### [Requirement]
Extract the lines of the material verbatim, starting at the line that contains "You are a computer-use agent." and ending at the end of the material, including both ends, and leave the pictures out of your answer.

+ + + + + + +

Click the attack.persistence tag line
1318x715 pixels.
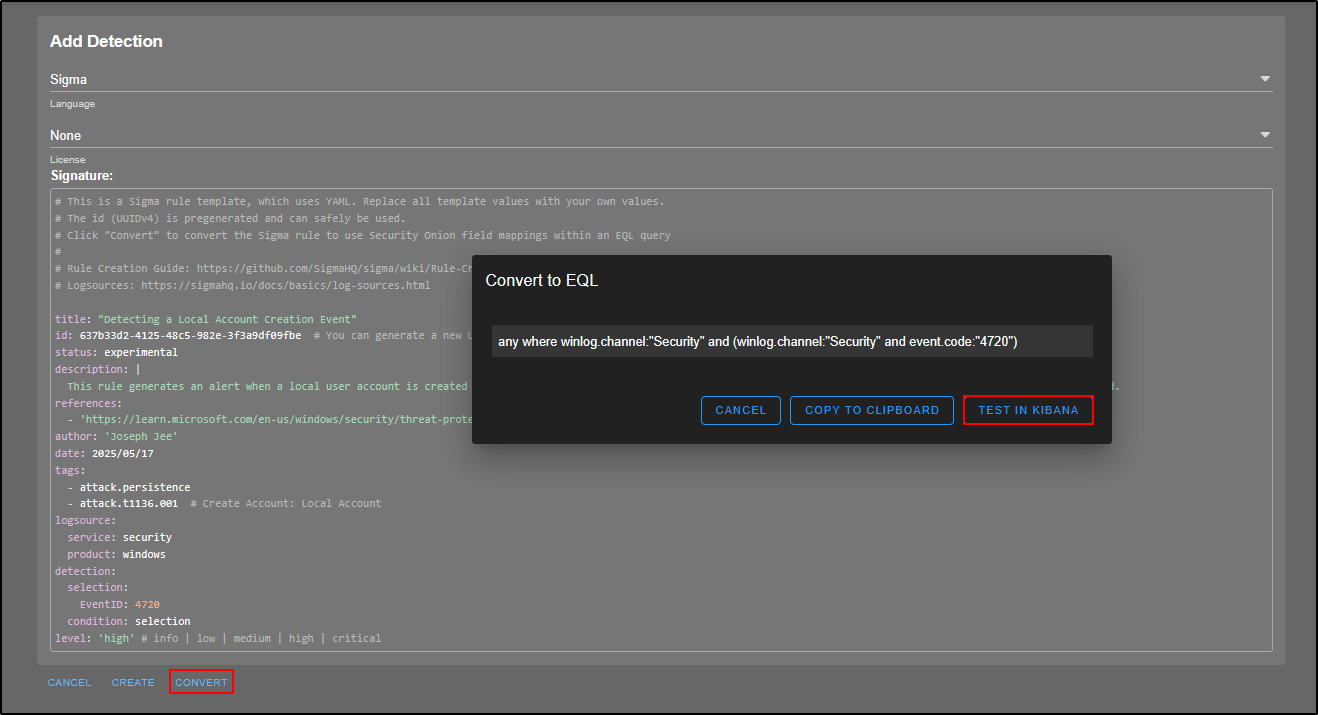134,487
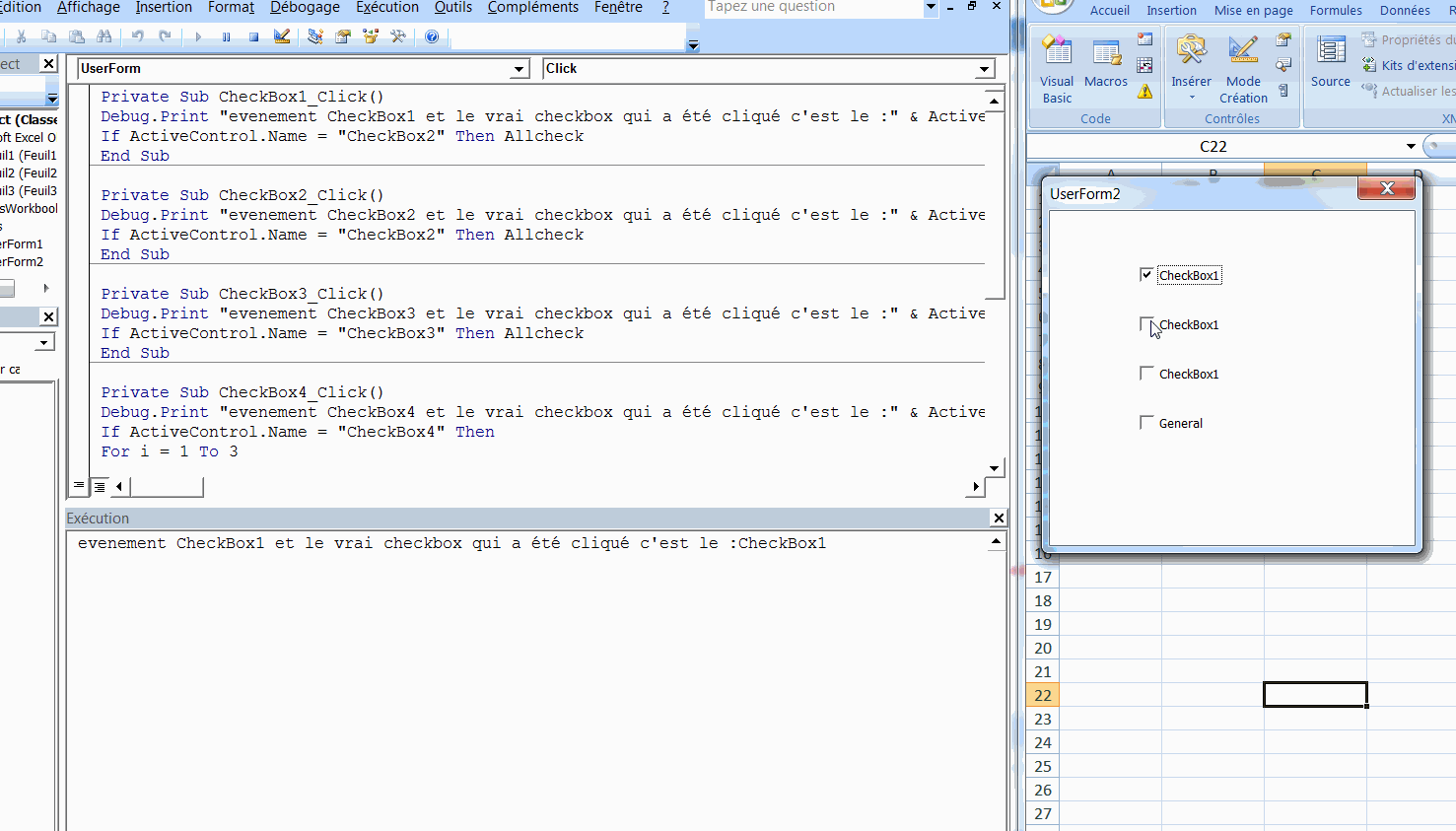This screenshot has height=831, width=1456.
Task: Open Visual Basic from the Code group
Action: pyautogui.click(x=1057, y=71)
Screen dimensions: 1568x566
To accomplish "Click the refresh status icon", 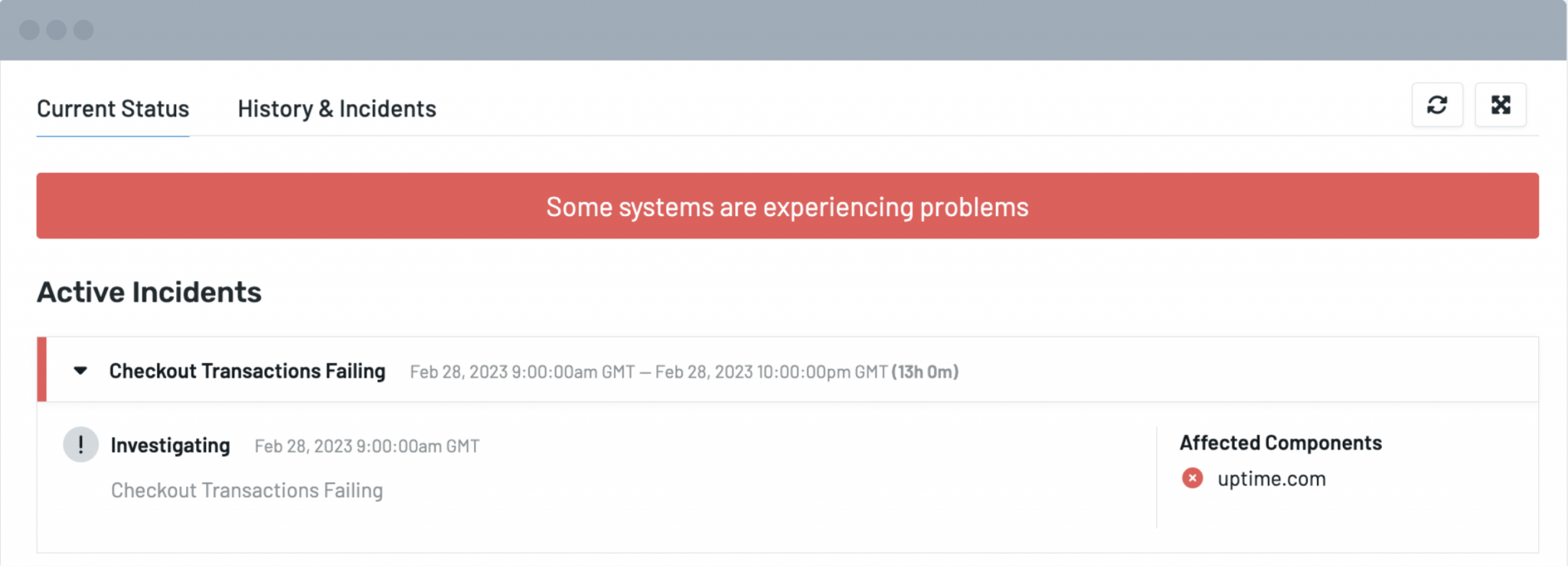I will point(1437,105).
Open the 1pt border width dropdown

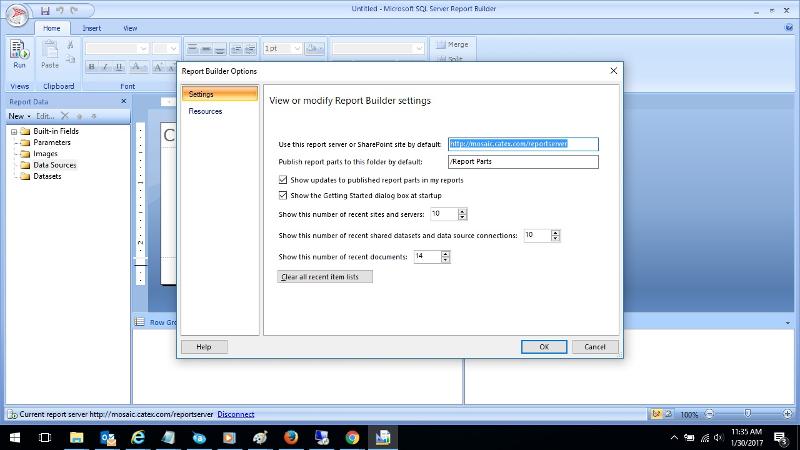pos(295,48)

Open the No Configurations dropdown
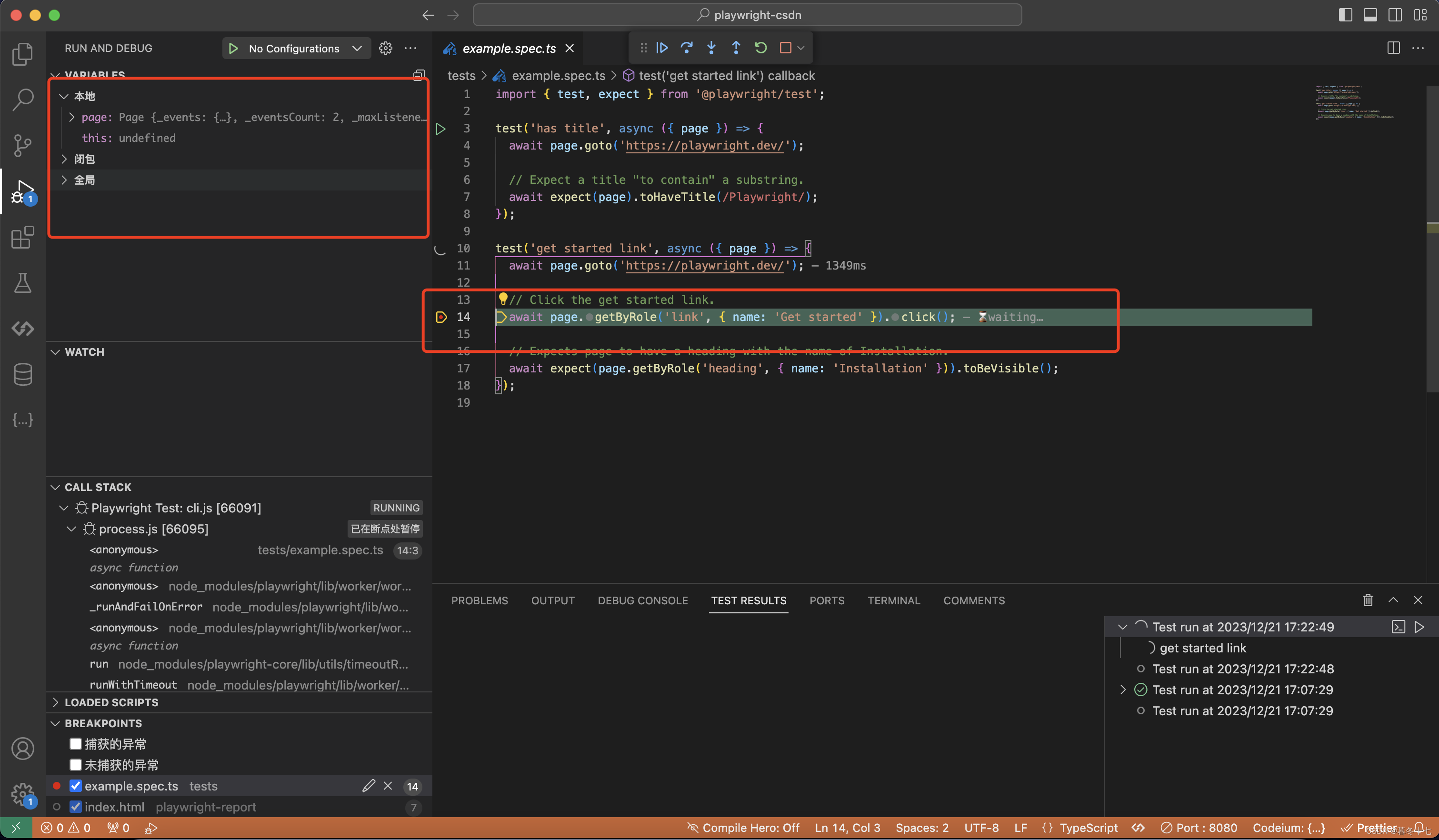click(x=296, y=48)
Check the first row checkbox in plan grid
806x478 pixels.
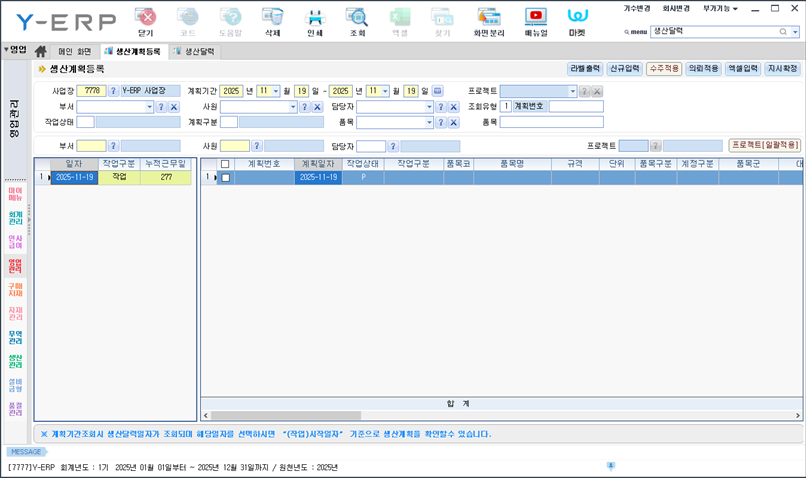click(225, 178)
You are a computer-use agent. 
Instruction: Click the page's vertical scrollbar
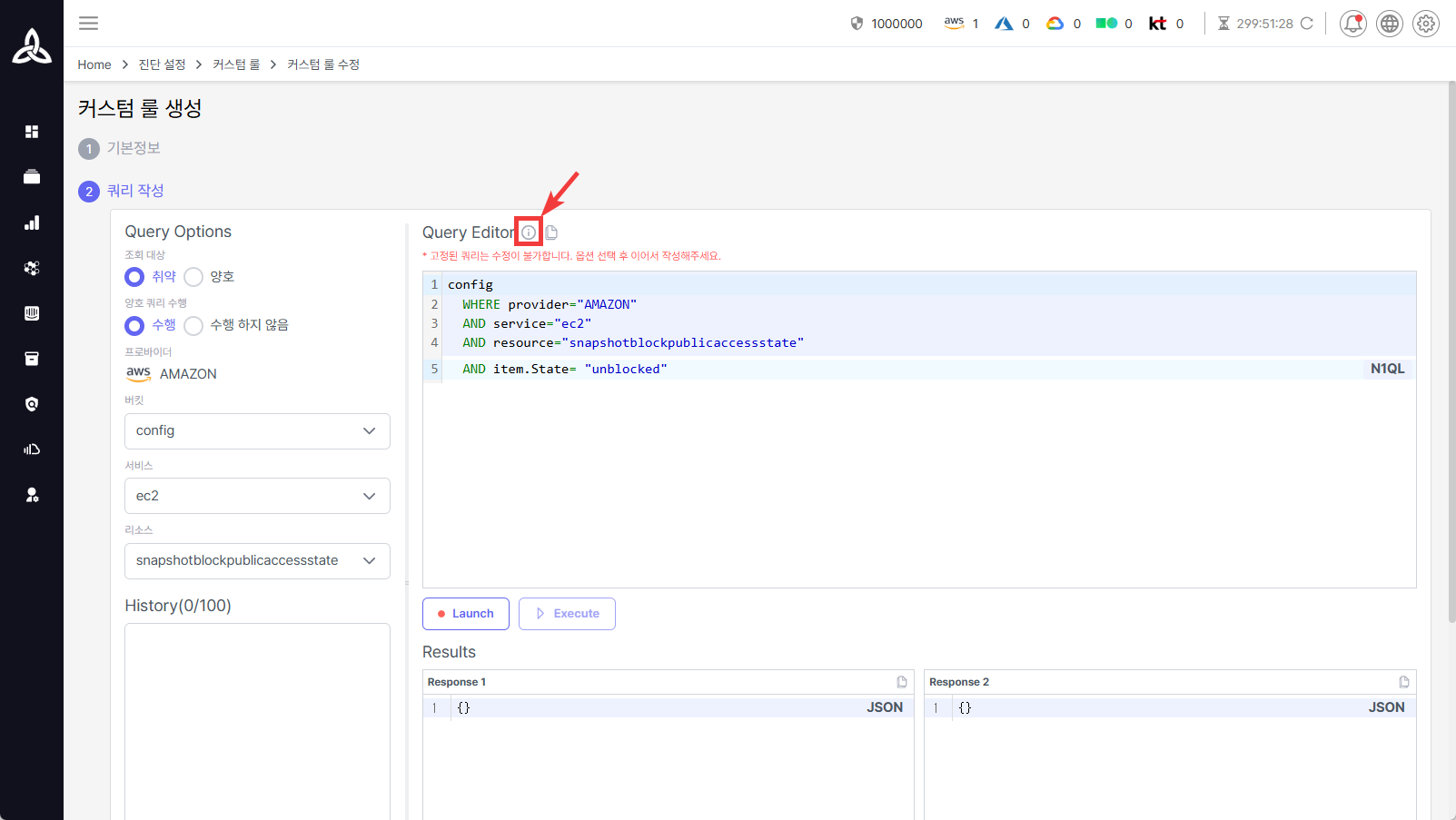[1451, 352]
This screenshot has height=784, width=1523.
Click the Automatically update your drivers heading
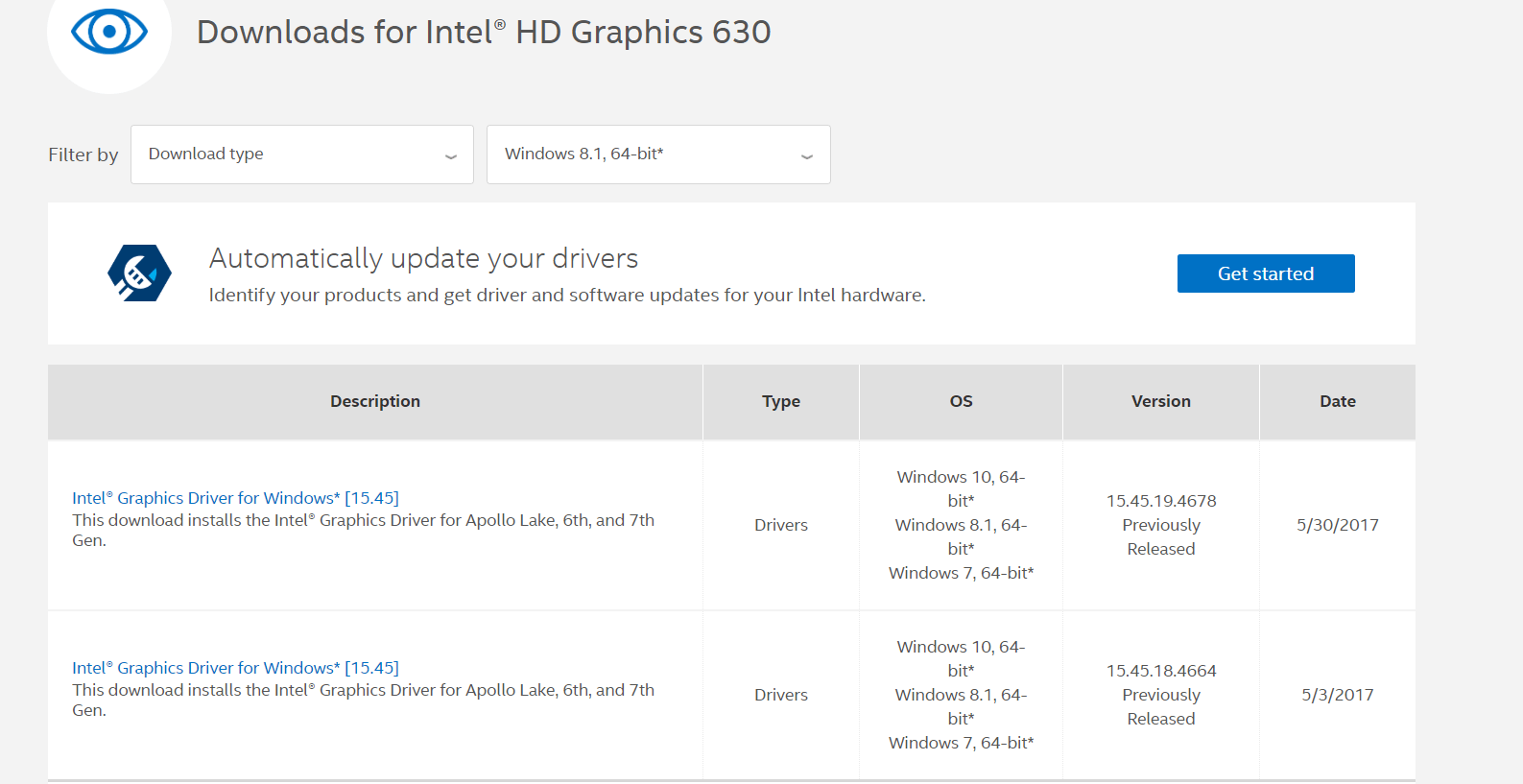[423, 258]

+ + + + + + +

### [Correct output]
You are a computer-use agent. 
Instruction: Click the page's vertical scrollbar
[1451, 352]
This screenshot has height=784, width=1523.
Click the Automatically update your drivers heading
[423, 258]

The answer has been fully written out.